Gregor Gysi: "Man muss einfach mal zugeben, welche Fehler bei der Einheit gemacht wurden"

Leipzig - Nur wenige Politiker haben in ihrem Leben einen solchen Kult-Status erlangt wie Gregor Gysi (77, Linke). Inzwischen Alterspräsident im Bundestag, nahm sich die Wahlkampf-Silberlocke Zeit, um am Freitag im "Riverboat" mit Kim Fisher und Matze Knop (50) zu sprechen. Dabei ging es nicht nur um sein neues Buch, sondern vor allem um die Deutsche Einheit - und warum wir noch immer mit ihr zu kämpfen haben.

Gregor Gysi (77) war am Freitag zu Gast im "Riverboat".
Gregor Gysi (77) war am Freitag zu Gast im "Riverboat".  © Carsten Koall/dpa

Gysi war zusammen mit Dr. Peter-Michael Diestel (73), seines Zeichens Rechtsanwalt und letzter Innenminister der DDR, in die Talkrunde gekommen, um ihr gemeinsames Buch "Zwei Unbelehrbare reden über Deutschland und ein bisschen über sich selbst" vorzustellen.

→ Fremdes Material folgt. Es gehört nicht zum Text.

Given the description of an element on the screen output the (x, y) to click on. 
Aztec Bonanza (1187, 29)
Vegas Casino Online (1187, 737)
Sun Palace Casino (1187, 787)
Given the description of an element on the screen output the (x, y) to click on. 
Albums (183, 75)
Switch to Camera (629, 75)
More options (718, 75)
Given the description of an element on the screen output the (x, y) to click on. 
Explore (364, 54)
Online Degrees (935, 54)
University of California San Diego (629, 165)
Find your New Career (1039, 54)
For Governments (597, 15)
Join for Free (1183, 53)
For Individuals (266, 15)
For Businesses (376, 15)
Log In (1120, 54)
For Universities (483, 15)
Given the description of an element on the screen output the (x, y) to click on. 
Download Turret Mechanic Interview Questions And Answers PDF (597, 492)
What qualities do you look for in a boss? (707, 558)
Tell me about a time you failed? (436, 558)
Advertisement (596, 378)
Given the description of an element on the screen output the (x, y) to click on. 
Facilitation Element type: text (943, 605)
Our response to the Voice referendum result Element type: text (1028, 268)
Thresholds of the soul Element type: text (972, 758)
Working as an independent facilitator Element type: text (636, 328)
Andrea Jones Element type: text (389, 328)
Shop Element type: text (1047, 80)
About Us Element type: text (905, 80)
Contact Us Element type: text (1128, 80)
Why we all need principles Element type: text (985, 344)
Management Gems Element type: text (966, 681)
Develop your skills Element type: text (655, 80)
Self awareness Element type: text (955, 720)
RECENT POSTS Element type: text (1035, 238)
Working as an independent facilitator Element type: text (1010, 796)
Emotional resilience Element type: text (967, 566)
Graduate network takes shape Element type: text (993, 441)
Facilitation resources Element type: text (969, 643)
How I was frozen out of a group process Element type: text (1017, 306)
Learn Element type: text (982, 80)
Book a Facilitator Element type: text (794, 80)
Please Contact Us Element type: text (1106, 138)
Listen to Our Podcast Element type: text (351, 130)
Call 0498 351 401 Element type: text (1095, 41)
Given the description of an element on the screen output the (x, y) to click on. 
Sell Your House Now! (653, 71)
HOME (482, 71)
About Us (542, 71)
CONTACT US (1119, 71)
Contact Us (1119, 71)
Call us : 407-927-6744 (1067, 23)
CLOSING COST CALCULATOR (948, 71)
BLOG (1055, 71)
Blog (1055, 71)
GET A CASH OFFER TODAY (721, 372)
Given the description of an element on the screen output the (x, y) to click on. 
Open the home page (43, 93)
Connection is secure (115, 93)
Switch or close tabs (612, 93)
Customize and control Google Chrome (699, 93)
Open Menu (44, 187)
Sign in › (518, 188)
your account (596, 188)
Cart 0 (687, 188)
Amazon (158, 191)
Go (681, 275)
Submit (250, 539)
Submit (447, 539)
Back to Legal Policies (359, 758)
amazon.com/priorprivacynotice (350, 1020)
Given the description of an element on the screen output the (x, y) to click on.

Das Besondere dabei: der eine gilt seit jeher als linke Galionsfigur, der andere gehörte nach der Wende der CDU von Helmut Kohl (†87) an und bezeichnet sich auch heute noch als Konservativer.

Was sich in unserer modernen Gesellschaft durch tiefe Gräben voneinander trennt, bringen Gysi und Diestel zueinander. Die beiden Polit-Veteranen sind seit Jahren befreundet, beflügeln sich durch ihre Unterschiede, statt sich voneinander abzuwenden.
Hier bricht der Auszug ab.